▸ **Task objective**: Please print each of the following items word for word, leaving nothing out and changing nothing.

========================================

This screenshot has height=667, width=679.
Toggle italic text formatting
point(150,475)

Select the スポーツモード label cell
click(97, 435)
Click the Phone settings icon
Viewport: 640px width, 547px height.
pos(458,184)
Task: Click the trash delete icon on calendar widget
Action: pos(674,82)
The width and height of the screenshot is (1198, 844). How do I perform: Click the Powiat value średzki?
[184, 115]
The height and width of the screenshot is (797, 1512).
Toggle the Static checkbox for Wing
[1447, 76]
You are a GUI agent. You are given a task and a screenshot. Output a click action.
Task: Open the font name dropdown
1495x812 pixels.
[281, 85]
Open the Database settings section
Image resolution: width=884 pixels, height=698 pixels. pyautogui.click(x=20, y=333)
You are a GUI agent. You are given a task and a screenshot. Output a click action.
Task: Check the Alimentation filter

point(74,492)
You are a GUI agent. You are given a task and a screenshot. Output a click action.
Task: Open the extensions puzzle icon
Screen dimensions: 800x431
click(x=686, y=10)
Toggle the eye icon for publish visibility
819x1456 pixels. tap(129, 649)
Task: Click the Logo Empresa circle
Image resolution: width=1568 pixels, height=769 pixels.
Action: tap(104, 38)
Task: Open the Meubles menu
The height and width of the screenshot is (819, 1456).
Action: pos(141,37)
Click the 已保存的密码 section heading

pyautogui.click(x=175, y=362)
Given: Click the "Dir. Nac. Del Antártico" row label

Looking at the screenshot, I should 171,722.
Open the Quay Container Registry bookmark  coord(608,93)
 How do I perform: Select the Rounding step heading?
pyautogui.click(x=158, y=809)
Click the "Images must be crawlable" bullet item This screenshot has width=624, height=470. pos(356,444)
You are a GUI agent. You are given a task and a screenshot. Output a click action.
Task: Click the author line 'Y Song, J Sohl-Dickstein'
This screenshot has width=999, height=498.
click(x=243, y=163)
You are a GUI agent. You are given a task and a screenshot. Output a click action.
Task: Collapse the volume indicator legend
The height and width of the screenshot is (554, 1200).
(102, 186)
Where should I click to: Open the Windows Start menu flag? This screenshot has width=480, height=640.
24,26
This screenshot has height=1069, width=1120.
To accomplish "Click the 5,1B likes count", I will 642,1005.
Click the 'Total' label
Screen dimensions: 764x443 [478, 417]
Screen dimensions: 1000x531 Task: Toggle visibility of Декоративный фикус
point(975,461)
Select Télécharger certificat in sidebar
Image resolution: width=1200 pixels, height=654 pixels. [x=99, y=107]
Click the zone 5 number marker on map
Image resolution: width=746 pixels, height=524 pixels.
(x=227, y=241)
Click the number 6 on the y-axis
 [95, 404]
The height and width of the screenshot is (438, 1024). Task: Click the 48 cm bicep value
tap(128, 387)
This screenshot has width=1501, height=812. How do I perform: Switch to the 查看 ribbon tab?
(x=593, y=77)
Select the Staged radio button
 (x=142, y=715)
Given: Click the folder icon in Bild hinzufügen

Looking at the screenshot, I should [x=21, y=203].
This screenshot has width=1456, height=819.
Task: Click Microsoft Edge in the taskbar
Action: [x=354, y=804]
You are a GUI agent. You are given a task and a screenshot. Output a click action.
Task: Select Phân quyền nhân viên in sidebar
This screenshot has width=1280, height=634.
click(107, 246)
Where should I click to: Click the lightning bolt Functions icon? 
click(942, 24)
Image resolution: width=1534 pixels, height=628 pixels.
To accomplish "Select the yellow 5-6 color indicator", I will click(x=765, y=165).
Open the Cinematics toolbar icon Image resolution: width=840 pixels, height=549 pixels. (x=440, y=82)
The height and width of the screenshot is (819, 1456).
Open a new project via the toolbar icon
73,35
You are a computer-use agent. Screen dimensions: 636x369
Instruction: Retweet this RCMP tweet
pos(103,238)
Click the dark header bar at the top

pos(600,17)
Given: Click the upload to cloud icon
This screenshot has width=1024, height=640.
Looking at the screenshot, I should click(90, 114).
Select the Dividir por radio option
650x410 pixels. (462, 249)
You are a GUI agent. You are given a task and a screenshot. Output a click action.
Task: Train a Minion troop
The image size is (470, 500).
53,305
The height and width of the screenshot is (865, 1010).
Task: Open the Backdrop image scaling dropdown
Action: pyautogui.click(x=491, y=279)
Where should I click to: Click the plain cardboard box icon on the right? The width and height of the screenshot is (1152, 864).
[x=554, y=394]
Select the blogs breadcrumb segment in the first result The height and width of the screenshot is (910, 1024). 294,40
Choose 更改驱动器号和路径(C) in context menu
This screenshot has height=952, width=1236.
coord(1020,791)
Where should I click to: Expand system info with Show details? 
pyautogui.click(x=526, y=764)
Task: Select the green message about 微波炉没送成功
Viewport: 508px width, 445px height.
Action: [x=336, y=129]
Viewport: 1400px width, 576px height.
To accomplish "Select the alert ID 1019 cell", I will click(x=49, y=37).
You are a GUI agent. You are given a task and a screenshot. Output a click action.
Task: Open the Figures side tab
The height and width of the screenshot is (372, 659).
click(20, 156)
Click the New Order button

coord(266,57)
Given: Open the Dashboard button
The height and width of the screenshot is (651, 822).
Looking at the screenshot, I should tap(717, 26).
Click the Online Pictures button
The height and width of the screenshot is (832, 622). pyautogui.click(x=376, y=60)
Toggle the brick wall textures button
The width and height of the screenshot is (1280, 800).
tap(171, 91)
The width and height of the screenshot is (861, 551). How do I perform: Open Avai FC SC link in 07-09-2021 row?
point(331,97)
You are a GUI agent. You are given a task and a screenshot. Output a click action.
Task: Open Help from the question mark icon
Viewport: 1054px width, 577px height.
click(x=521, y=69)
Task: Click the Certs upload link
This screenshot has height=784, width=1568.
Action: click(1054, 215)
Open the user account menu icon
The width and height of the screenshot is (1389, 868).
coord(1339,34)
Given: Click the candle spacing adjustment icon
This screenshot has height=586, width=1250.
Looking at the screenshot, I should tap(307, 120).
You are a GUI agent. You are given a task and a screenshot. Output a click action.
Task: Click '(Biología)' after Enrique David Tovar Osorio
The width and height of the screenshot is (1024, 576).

========================================

▸ **Solution to the problem**:
This screenshot has height=667, width=679.
Toggle italic text formatting
point(150,475)

Select the スポーツモード label cell
click(97, 435)
Click the Phone settings icon
Viewport: 640px width, 547px height.
pos(458,184)
Task: Click the trash delete icon on calendar widget
Action: pos(674,82)
The width and height of the screenshot is (1198, 844). How do I perform: Click the Powiat value średzki?
[184, 115]
The height and width of the screenshot is (797, 1512).
Toggle the Static checkbox for Wing
[1447, 76]
You are a GUI agent. You are given a task and a screenshot. Output a click action.
Task: Open the font name dropdown
1495x812 pixels.
[281, 85]
Open the Database settings section
Image resolution: width=884 pixels, height=698 pixels. pyautogui.click(x=20, y=333)
You are a GUI agent. You are given a task and a screenshot. Output a click action.
Task: Check the Alimentation filter

point(74,492)
You are a GUI agent. You are given a task and a screenshot. Output a click action.
Task: Open the extensions puzzle icon
Screen dimensions: 800x431
click(x=686, y=10)
Toggle the eye icon for publish visibility
819x1456 pixels. tap(129, 649)
Task: Click the Logo Empresa circle
Image resolution: width=1568 pixels, height=769 pixels.
Action: tap(104, 38)
Task: Open the Meubles menu
The height and width of the screenshot is (819, 1456).
Action: pos(141,37)
Click the 已保存的密码 section heading

pyautogui.click(x=175, y=362)
Given: Click the "Dir. Nac. Del Antártico" row label

Looking at the screenshot, I should 171,722.
Open the Quay Container Registry bookmark  coord(608,93)
 How do I perform: Select the Rounding step heading?
pyautogui.click(x=158, y=809)
Click the "Images must be crawlable" bullet item This screenshot has width=624, height=470. pos(356,444)
You are a GUI agent. You are given a task and a screenshot. Output a click action.
Task: Click the author line 'Y Song, J Sohl-Dickstein'
This screenshot has width=999, height=498.
click(x=243, y=163)
You are a GUI agent. You are given a task and a screenshot. Output a click action.
Task: Collapse the volume indicator legend
The height and width of the screenshot is (554, 1200).
(102, 186)
Where should I click to: Open the Windows Start menu flag? This screenshot has width=480, height=640.
24,26
This screenshot has height=1069, width=1120.
To accomplish "Click the 5,1B likes count", I will 642,1005.
Click the 'Total' label
Screen dimensions: 764x443 [478, 417]
Screen dimensions: 1000x531 Task: Toggle visibility of Декоративный фикус
point(975,461)
Select Télécharger certificat in sidebar
Image resolution: width=1200 pixels, height=654 pixels. [x=99, y=107]
Click the zone 5 number marker on map
Image resolution: width=746 pixels, height=524 pixels.
(x=227, y=241)
Click the number 6 on the y-axis
 [95, 404]
The height and width of the screenshot is (438, 1024). Task: Click the 48 cm bicep value
tap(128, 387)
This screenshot has width=1501, height=812. How do I perform: Switch to the 查看 ribbon tab?
(x=593, y=77)
Select the Staged radio button
 (x=142, y=715)
Given: Click the folder icon in Bild hinzufügen

Looking at the screenshot, I should [x=21, y=203].
This screenshot has width=1456, height=819.
Task: Click Microsoft Edge in the taskbar
Action: [x=354, y=804]
You are a GUI agent. You are given a task and a screenshot. Output a click action.
Task: Select Phân quyền nhân viên in sidebar
This screenshot has width=1280, height=634.
click(107, 246)
Where should I click to: Click the lightning bolt Functions icon? 
click(942, 24)
Image resolution: width=1534 pixels, height=628 pixels.
To accomplish "Select the yellow 5-6 color indicator", I will click(x=765, y=165).
Open the Cinematics toolbar icon Image resolution: width=840 pixels, height=549 pixels. (x=440, y=82)
The height and width of the screenshot is (819, 1456).
Open a new project via the toolbar icon
73,35
You are a computer-use agent. Screen dimensions: 636x369
Instruction: Retweet this RCMP tweet
pos(103,238)
Click the dark header bar at the top

pos(600,17)
Given: Click the upload to cloud icon
This screenshot has width=1024, height=640.
Looking at the screenshot, I should click(90, 114).
Select the Dividir por radio option
650x410 pixels. (462, 249)
You are a GUI agent. You are given a task and a screenshot. Output a click action.
Task: Train a Minion troop
The image size is (470, 500).
53,305
The height and width of the screenshot is (865, 1010).
Task: Open the Backdrop image scaling dropdown
Action: pyautogui.click(x=491, y=279)
Where should I click to: Click the plain cardboard box icon on the right? The width and height of the screenshot is (1152, 864).
[x=554, y=394]
Select the blogs breadcrumb segment in the first result The height and width of the screenshot is (910, 1024). 294,40
Choose 更改驱动器号和路径(C) in context menu
This screenshot has height=952, width=1236.
coord(1020,791)
Where should I click to: Expand system info with Show details? 
pyautogui.click(x=526, y=764)
Task: Select the green message about 微波炉没送成功
Viewport: 508px width, 445px height.
Action: [x=336, y=129]
Viewport: 1400px width, 576px height.
To accomplish "Select the alert ID 1019 cell", I will click(x=49, y=37).
You are a GUI agent. You are given a task and a screenshot. Output a click action.
Task: Open the Figures side tab
The height and width of the screenshot is (372, 659).
click(20, 156)
Click the New Order button

coord(266,57)
Given: Open the Dashboard button
The height and width of the screenshot is (651, 822).
Looking at the screenshot, I should tap(717, 26).
Click the Online Pictures button
The height and width of the screenshot is (832, 622). pyautogui.click(x=376, y=60)
Toggle the brick wall textures button
The width and height of the screenshot is (1280, 800).
tap(171, 91)
The width and height of the screenshot is (861, 551). How do I perform: Open Avai FC SC link in 07-09-2021 row?
point(331,97)
You are a GUI agent. You are given a task and a screenshot. Output a click action.
Task: Open Help from the question mark icon
Viewport: 1054px width, 577px height.
click(x=521, y=69)
Task: Click the Certs upload link
This screenshot has height=784, width=1568.
Action: click(1054, 215)
Open the user account menu icon
The width and height of the screenshot is (1389, 868).
coord(1339,34)
Given: Click the candle spacing adjustment icon
This screenshot has height=586, width=1250.
Looking at the screenshot, I should tap(307, 120).
You are a GUI agent. You are given a task and a screenshot. Output a click action.
Task: Click '(Biología)' after Enrique David Tovar Osorio
The width and height of the screenshot is (1024, 576).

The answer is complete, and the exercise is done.